• **EXERCISE DETAILS**
Scan the records for lines with the word "agent", and copy every such line.

• **RECORDS SHOWN**
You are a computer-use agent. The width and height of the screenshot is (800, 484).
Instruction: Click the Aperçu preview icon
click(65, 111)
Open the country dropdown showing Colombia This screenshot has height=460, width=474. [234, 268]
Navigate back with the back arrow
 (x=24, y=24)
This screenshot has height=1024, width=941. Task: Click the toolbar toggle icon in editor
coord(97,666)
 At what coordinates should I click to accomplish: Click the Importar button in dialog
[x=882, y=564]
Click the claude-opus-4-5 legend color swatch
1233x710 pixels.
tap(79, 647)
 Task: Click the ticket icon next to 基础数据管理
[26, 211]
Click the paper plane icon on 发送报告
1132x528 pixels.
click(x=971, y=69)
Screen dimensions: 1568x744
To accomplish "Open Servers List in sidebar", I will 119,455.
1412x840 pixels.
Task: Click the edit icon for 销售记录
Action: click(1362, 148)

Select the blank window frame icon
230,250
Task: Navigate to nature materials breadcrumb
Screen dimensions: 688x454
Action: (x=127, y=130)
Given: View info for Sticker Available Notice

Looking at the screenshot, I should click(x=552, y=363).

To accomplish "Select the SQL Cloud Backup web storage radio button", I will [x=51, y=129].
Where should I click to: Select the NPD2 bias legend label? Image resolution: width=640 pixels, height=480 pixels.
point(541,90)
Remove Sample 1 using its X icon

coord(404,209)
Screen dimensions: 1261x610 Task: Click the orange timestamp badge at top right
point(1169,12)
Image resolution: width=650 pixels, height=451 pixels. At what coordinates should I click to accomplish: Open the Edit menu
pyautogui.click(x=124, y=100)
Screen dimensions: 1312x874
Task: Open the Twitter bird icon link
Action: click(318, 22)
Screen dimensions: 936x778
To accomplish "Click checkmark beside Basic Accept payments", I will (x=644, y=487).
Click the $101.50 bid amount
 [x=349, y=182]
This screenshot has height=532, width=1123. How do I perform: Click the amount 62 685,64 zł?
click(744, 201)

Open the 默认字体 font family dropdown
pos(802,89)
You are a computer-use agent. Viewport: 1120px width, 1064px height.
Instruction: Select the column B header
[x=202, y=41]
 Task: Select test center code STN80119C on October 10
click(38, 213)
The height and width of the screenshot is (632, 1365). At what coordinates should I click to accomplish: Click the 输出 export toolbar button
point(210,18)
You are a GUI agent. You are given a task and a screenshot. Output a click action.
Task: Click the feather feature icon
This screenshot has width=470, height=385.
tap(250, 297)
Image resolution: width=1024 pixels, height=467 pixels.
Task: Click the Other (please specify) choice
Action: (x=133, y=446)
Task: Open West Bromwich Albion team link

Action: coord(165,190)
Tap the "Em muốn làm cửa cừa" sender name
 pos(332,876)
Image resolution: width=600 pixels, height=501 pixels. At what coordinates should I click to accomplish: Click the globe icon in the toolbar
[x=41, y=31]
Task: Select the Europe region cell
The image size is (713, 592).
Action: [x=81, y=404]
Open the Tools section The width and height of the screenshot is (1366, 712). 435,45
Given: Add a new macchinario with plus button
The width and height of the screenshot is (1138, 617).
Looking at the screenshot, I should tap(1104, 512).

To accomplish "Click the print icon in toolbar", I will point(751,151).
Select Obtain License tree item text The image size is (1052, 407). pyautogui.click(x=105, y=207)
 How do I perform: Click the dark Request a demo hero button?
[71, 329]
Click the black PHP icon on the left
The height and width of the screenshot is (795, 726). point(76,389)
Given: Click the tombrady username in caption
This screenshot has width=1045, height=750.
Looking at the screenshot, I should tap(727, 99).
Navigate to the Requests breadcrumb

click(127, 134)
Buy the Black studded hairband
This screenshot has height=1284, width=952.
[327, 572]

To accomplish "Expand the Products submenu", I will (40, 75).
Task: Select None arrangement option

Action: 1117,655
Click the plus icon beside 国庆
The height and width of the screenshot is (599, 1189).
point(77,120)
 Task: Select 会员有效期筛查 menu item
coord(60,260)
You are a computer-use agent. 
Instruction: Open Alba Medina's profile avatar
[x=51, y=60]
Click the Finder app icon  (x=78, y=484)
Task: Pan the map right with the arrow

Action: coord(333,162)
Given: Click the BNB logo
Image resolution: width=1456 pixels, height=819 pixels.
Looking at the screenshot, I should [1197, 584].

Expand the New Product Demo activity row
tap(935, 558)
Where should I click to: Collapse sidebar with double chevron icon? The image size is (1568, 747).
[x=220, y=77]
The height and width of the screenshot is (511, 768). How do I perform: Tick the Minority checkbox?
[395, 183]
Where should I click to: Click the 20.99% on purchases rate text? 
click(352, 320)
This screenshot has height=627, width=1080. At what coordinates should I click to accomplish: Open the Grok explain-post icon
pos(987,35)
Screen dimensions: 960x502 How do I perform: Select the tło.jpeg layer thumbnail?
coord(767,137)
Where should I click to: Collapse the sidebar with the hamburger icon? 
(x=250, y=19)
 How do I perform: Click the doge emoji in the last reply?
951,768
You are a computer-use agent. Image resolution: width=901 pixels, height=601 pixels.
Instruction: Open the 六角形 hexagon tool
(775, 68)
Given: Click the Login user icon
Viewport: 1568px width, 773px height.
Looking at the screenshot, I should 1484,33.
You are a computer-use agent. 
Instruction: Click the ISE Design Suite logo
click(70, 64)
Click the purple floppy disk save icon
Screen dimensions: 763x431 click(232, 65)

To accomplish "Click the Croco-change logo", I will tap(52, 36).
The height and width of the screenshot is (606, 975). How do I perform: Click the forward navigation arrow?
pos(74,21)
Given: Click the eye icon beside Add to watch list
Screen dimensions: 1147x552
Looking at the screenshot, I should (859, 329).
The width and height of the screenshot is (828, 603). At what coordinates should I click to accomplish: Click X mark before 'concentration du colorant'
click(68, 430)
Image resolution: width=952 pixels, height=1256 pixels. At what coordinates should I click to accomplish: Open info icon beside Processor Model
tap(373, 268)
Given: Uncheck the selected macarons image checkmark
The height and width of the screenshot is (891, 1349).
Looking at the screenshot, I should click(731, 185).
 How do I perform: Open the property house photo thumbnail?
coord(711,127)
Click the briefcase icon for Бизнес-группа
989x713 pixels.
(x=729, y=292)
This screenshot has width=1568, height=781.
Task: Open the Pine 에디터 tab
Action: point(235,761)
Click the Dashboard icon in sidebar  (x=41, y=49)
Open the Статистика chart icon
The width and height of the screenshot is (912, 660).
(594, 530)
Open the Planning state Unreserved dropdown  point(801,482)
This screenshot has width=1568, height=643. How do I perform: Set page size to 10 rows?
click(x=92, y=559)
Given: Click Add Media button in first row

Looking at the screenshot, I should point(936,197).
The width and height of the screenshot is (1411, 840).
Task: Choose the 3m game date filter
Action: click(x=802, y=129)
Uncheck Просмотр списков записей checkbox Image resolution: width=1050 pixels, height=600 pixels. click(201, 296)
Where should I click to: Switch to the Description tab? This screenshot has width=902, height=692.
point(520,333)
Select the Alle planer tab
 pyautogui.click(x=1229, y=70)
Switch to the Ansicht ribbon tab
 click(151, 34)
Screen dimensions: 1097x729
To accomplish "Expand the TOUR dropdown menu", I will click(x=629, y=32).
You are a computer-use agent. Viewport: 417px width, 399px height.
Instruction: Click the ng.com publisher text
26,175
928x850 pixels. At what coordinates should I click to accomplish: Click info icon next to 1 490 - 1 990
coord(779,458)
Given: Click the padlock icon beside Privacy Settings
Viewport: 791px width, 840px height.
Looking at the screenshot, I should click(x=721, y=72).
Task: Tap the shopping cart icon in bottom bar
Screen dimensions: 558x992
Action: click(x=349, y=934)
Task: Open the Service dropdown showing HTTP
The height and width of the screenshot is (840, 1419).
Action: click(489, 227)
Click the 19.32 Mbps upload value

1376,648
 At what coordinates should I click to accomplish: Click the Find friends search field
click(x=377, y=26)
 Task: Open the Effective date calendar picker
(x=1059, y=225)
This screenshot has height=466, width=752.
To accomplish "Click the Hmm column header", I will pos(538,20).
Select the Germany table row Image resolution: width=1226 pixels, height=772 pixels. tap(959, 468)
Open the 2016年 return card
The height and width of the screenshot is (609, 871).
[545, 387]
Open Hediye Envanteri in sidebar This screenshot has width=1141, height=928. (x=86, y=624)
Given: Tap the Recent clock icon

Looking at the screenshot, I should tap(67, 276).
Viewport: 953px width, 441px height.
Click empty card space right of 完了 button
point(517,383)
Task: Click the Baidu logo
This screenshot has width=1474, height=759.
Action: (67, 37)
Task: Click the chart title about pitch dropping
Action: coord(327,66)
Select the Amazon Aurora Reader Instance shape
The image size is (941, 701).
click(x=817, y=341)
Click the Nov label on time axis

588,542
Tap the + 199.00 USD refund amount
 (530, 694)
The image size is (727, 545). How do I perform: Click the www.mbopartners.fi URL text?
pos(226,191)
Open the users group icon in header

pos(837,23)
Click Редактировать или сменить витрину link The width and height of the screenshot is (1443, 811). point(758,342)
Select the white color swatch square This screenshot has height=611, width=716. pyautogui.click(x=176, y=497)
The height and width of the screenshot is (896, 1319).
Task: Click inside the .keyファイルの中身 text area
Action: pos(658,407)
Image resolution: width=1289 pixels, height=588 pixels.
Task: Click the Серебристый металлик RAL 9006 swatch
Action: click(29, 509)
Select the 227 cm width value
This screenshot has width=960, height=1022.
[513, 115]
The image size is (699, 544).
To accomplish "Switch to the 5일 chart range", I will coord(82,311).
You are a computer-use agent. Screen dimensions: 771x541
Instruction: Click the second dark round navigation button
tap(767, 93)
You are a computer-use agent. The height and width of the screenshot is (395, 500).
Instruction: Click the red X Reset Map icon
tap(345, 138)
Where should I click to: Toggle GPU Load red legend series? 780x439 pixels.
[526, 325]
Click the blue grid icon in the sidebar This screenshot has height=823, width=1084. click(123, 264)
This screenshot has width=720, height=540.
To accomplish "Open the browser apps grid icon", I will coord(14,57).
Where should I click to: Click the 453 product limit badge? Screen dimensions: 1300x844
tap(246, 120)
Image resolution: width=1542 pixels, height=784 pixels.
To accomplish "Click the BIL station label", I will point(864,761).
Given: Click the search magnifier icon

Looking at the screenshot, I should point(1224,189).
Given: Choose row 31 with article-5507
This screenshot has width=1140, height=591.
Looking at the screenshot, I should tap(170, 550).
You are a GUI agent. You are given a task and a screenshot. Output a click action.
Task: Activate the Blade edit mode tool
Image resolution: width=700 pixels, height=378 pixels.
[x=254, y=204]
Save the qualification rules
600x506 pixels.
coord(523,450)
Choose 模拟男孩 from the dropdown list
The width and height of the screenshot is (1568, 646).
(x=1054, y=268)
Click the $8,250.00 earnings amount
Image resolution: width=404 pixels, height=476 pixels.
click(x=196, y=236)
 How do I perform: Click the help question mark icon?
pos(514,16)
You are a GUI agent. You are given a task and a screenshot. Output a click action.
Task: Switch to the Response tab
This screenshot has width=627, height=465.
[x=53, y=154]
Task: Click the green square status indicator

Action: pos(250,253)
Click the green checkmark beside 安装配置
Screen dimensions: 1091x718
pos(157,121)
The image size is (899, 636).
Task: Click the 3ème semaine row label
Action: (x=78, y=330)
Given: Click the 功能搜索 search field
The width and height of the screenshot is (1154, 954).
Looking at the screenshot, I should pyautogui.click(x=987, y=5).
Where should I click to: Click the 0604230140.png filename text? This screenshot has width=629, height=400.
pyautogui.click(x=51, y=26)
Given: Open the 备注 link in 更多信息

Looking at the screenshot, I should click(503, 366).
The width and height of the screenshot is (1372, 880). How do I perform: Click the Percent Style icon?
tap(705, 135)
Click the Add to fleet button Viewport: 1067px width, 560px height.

• **THE ANSWER**
You are a computer-use agent. The width and height of the screenshot is (800, 484).
You are a computer-use agent. Viewport: 1120px width, 1064px height.
You are a GUI agent. You are given a task and a screenshot. Output a click action.
You are a computer-use agent. 
You are a computer-use agent. Image resolution: width=901 pixels, height=601 pixels.
You are a computer-use agent. 
You are a computer-use agent. Viewport: 417px width, 399px height.
You are a computer-use agent. Screen dimensions: 771x541
You are a computer-use agent. The height and width of the screenshot is (395, 500).
You are a GUI agent. You are given a task and a screenshot. Output a click action.
You are a GUI agent. You are given a task and a screenshot. Output a click action.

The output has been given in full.